**Instructions to follow**
Copy every line of the listing below that contains the string "spotlight".

** Begin Data records **

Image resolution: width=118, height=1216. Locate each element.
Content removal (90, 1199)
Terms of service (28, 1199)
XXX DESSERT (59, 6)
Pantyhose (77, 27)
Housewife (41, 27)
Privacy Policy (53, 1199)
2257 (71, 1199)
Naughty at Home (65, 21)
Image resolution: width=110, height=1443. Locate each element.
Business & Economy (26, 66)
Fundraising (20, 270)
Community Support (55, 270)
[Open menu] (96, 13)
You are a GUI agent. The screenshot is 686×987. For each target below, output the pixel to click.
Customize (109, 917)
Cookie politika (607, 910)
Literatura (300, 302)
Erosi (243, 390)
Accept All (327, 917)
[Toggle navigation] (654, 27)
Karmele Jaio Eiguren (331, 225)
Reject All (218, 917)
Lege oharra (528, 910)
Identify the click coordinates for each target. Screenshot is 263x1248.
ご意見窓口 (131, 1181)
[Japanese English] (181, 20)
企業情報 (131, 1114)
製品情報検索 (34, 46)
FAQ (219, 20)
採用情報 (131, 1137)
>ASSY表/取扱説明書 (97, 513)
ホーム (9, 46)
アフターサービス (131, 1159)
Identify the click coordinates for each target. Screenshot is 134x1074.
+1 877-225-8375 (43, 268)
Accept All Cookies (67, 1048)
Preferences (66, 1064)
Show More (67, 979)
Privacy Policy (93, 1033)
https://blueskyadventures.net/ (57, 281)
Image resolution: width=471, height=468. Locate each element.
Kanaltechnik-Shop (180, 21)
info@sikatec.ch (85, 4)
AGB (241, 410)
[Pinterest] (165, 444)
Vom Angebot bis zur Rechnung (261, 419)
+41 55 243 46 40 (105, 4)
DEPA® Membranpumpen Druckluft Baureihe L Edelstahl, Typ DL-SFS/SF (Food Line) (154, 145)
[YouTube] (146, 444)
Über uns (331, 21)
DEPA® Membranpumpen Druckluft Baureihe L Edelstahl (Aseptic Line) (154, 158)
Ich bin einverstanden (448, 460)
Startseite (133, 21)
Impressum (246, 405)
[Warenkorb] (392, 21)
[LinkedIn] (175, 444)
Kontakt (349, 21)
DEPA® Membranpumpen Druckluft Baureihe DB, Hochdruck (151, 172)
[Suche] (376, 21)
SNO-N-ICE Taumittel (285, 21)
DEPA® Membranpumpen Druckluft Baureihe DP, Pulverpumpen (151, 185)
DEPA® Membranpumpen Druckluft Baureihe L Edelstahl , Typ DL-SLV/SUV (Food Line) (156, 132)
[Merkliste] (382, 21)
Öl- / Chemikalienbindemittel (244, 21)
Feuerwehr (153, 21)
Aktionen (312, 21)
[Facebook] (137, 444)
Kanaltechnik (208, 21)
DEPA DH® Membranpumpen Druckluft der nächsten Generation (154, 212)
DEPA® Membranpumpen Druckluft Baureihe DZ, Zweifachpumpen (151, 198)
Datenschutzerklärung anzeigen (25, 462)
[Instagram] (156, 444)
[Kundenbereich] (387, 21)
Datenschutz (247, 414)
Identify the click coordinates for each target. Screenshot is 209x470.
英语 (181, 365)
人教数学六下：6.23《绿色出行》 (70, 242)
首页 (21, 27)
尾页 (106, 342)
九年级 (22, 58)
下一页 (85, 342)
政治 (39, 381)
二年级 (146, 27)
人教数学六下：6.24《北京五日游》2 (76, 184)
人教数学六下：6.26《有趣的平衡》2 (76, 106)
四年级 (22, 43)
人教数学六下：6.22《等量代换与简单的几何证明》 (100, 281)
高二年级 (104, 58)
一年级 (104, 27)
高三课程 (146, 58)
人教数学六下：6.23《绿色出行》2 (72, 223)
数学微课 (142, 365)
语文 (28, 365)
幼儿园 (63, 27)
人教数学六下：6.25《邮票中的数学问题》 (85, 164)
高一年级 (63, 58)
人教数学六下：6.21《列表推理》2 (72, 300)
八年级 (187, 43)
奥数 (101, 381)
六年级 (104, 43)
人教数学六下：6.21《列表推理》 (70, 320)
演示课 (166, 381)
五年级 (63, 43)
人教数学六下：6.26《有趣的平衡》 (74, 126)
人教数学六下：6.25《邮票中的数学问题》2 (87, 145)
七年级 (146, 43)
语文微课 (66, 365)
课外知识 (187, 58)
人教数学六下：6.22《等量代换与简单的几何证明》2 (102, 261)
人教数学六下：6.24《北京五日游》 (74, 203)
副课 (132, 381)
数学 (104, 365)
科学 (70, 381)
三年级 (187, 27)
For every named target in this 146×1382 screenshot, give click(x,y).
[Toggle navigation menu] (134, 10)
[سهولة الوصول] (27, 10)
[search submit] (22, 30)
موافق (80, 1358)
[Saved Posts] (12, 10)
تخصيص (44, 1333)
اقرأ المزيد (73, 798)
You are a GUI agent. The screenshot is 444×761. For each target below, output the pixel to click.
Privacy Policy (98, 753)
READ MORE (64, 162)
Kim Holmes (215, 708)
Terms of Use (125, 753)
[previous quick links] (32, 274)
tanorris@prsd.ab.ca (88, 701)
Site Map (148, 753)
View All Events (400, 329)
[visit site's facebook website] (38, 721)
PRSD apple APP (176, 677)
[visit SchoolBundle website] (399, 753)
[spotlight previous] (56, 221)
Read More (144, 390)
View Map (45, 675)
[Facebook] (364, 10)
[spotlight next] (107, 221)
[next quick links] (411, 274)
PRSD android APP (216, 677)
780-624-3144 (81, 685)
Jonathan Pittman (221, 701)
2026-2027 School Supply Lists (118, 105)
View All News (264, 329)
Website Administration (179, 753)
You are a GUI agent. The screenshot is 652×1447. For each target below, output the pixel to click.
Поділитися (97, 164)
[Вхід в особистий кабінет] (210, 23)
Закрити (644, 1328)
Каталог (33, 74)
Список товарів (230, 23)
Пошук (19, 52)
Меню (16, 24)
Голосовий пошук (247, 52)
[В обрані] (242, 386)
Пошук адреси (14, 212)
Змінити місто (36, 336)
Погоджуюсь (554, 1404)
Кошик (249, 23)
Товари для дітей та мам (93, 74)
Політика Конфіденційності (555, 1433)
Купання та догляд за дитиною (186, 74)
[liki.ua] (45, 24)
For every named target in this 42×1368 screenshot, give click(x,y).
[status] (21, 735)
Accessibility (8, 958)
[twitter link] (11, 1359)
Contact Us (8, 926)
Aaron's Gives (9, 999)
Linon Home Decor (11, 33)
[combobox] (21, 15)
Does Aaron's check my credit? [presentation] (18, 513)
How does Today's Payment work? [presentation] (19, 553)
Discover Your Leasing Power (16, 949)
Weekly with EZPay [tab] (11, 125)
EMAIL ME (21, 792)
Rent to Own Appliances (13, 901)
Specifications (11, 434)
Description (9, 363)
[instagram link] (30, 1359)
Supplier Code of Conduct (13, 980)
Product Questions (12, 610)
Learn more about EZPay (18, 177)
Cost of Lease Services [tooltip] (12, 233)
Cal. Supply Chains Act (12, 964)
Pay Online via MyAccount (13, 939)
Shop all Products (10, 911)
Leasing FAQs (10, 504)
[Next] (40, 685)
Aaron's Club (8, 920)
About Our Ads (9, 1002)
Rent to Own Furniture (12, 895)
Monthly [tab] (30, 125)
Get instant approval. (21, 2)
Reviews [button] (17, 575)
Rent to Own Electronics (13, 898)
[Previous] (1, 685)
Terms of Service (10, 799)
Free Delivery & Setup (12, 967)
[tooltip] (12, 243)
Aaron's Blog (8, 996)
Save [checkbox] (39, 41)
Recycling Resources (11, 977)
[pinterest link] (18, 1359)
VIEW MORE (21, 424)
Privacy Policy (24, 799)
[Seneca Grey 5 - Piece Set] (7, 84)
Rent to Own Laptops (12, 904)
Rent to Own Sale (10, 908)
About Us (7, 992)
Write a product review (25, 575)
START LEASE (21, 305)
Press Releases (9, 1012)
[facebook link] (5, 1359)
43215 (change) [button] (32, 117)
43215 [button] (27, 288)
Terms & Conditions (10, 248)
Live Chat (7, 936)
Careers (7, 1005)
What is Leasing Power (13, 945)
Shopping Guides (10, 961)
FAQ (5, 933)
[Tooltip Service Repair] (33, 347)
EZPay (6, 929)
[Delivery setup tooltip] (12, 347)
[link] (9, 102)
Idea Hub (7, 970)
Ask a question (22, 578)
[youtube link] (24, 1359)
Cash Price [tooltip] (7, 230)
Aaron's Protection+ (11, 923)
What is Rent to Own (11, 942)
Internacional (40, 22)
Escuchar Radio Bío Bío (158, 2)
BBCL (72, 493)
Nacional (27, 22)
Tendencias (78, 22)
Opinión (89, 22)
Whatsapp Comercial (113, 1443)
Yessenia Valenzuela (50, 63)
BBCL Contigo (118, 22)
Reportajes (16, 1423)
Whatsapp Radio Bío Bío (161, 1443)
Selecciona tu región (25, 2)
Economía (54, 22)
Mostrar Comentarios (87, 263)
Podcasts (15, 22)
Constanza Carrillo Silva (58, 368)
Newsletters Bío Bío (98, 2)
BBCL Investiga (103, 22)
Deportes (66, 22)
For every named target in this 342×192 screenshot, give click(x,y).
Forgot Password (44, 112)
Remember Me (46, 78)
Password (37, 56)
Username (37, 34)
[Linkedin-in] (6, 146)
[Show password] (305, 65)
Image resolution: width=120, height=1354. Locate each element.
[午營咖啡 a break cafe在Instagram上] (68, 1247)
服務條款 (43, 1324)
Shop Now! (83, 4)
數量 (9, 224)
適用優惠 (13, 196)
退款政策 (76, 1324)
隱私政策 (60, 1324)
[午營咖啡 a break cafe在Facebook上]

** End Data records **

**Response to this exercise**
[spotlight previous] (56, 221)
[spotlight next] (107, 221)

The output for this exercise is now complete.